_Assignment:_ In the entries below, find the lines that contain the word "title" and copy them.

── Data to process ──

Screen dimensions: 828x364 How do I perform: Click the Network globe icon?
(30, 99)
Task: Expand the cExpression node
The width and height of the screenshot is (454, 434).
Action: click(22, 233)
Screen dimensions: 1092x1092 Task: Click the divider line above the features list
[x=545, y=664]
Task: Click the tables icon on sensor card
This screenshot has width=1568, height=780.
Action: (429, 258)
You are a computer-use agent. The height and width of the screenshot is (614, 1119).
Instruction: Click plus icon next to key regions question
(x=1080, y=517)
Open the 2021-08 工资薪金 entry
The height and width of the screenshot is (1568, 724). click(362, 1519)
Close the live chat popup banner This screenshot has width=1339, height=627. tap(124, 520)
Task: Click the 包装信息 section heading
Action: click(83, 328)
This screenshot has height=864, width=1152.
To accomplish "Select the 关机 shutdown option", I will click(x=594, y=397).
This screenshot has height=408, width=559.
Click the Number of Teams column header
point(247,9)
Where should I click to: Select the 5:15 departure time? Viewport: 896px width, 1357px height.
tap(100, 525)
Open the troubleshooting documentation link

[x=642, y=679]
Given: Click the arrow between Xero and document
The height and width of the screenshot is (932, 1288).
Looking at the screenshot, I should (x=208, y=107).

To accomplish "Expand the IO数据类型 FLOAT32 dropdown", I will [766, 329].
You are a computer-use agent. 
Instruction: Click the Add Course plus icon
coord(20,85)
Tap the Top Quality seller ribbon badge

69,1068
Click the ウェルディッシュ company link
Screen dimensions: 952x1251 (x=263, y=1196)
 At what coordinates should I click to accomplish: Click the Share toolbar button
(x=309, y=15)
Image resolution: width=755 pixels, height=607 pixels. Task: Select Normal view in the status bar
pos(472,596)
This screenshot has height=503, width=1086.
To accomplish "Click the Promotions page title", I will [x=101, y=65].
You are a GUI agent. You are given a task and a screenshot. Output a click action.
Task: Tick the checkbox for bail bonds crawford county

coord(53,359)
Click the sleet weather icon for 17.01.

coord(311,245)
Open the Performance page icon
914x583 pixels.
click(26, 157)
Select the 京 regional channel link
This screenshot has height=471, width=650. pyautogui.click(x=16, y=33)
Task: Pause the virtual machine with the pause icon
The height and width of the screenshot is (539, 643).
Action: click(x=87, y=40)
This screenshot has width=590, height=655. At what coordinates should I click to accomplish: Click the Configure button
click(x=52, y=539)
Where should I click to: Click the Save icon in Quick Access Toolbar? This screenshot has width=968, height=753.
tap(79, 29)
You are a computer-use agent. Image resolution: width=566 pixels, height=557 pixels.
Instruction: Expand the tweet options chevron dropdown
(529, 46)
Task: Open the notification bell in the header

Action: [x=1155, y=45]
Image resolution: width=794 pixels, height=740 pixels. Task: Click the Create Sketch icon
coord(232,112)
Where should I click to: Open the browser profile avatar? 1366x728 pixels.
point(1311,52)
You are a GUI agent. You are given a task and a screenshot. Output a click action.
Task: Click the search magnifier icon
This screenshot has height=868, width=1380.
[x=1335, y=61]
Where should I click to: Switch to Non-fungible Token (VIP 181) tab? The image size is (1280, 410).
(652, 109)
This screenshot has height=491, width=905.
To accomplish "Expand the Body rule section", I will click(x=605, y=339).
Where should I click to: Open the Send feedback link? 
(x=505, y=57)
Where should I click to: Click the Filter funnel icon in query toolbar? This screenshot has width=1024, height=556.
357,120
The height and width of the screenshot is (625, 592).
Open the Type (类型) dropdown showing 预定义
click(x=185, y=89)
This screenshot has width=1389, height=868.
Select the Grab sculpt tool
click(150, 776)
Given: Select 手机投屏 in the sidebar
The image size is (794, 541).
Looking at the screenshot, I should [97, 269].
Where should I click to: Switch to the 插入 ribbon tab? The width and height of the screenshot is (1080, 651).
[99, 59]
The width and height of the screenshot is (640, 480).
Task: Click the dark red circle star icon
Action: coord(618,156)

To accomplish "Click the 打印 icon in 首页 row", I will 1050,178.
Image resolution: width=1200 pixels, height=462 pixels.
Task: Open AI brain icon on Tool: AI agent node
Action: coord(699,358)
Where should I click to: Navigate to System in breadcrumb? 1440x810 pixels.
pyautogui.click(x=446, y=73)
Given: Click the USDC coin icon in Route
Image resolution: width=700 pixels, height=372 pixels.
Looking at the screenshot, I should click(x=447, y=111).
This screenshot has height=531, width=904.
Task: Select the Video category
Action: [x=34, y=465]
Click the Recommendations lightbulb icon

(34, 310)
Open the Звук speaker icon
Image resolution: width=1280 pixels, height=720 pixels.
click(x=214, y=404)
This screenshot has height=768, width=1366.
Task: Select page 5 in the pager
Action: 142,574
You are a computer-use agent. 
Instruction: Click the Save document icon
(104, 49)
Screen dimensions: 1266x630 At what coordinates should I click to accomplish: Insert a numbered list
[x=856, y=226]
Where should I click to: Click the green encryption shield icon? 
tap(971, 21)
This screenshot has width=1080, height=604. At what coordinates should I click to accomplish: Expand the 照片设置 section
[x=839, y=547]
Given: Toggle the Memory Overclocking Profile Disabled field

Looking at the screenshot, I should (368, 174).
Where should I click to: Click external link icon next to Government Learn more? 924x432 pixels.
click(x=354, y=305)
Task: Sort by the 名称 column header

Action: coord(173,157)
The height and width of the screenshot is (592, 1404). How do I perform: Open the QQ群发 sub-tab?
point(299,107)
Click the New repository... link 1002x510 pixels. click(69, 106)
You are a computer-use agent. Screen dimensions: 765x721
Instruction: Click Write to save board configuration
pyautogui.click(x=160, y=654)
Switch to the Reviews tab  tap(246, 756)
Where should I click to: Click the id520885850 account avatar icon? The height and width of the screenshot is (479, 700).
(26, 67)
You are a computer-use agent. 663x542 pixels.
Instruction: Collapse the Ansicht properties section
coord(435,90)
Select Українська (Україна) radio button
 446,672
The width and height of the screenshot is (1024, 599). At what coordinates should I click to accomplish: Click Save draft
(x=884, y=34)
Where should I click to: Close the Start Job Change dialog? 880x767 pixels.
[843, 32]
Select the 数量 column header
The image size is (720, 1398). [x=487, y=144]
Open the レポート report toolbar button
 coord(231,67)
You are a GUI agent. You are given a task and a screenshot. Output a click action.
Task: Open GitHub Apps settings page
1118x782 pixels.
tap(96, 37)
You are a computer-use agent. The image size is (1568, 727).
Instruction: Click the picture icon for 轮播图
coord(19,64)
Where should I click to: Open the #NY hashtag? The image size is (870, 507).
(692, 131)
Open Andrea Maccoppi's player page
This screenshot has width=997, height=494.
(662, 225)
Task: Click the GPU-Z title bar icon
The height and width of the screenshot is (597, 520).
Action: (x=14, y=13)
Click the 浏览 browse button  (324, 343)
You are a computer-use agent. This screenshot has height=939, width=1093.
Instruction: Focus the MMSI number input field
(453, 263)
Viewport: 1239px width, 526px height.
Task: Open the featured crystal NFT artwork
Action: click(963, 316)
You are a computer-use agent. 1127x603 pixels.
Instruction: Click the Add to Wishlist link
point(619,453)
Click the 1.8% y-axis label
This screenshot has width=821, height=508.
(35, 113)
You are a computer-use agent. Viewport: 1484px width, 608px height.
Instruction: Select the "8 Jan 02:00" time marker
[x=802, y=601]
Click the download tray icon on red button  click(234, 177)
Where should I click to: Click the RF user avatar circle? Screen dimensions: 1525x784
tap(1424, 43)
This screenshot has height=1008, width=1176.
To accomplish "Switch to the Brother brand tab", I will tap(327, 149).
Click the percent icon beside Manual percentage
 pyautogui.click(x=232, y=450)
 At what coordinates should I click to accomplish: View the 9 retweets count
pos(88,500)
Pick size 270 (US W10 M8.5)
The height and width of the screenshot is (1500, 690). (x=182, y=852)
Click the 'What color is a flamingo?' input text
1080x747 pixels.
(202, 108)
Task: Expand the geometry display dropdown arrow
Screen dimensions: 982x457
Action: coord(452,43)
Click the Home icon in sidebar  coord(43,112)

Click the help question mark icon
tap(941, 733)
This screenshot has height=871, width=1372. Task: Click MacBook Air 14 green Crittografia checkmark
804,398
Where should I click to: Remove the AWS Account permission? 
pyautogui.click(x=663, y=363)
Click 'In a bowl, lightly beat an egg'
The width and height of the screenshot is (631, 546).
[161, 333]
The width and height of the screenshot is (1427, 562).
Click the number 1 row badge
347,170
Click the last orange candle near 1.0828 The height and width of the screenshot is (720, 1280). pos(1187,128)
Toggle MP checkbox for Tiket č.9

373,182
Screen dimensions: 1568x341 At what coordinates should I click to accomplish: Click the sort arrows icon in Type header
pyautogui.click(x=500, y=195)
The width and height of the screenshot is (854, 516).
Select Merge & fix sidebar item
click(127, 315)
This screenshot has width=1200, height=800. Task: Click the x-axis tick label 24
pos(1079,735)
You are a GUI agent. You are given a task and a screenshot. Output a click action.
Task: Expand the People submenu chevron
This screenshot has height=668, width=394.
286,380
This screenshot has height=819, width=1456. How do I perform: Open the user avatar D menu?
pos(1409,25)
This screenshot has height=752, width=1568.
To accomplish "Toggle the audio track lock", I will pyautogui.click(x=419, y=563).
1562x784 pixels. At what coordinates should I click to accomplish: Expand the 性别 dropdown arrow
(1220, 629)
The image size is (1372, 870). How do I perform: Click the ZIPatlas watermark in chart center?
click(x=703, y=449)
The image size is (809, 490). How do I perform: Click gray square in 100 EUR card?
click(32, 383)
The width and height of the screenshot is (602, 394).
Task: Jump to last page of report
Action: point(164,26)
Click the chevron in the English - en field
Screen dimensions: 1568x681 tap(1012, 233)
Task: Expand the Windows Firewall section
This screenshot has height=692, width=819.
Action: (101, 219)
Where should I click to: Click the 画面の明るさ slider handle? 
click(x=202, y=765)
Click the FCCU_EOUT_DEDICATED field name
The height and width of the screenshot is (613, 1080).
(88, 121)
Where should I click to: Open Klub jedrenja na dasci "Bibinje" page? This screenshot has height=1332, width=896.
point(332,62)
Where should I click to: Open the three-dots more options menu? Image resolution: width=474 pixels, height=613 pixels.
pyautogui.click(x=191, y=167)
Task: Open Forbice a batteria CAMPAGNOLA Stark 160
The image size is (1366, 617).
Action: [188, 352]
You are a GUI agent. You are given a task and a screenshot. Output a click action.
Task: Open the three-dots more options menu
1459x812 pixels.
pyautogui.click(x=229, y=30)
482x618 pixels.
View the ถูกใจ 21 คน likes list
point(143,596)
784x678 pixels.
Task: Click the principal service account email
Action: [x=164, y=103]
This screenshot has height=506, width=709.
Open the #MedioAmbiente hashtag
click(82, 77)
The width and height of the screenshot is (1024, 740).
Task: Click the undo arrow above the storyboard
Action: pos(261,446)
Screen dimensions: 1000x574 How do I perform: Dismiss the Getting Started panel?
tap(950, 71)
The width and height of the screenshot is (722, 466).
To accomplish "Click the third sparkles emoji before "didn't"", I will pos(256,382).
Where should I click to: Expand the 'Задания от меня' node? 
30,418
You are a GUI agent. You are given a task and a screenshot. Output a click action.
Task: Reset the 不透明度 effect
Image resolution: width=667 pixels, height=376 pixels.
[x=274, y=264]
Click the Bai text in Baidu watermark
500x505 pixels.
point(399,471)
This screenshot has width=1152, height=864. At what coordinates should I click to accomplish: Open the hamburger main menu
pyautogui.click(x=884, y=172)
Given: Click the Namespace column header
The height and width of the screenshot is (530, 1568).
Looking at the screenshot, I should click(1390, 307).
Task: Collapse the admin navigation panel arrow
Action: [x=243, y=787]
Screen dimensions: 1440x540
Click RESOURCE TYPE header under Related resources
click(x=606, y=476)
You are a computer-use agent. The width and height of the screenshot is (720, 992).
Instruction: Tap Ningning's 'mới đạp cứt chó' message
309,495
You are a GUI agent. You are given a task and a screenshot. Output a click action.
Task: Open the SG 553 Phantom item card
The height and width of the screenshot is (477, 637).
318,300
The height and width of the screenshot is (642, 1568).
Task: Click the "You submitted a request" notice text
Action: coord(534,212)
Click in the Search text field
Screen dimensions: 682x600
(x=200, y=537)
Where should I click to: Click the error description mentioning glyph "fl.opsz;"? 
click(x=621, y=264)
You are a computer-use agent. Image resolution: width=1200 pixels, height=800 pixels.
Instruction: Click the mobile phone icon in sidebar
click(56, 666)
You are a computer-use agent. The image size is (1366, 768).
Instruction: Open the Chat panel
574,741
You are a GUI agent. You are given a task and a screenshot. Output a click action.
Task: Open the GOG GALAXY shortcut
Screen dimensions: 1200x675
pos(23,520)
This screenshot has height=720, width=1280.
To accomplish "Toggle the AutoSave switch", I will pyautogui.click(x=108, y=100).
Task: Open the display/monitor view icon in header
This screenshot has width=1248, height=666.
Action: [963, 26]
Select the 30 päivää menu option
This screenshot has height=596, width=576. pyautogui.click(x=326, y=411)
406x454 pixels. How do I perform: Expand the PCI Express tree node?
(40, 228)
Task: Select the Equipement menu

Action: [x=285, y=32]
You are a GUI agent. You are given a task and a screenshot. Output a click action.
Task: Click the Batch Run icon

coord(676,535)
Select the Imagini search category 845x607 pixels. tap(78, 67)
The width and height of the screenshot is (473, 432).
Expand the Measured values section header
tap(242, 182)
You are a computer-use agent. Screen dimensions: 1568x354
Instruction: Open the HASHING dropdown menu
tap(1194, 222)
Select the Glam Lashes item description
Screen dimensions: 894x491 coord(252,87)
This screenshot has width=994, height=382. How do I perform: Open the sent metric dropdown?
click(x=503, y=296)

───

_Response to this exercise:_
To accomplish "Click the Promotions page title", I will [x=101, y=65].
Task: Click the GPU-Z title bar icon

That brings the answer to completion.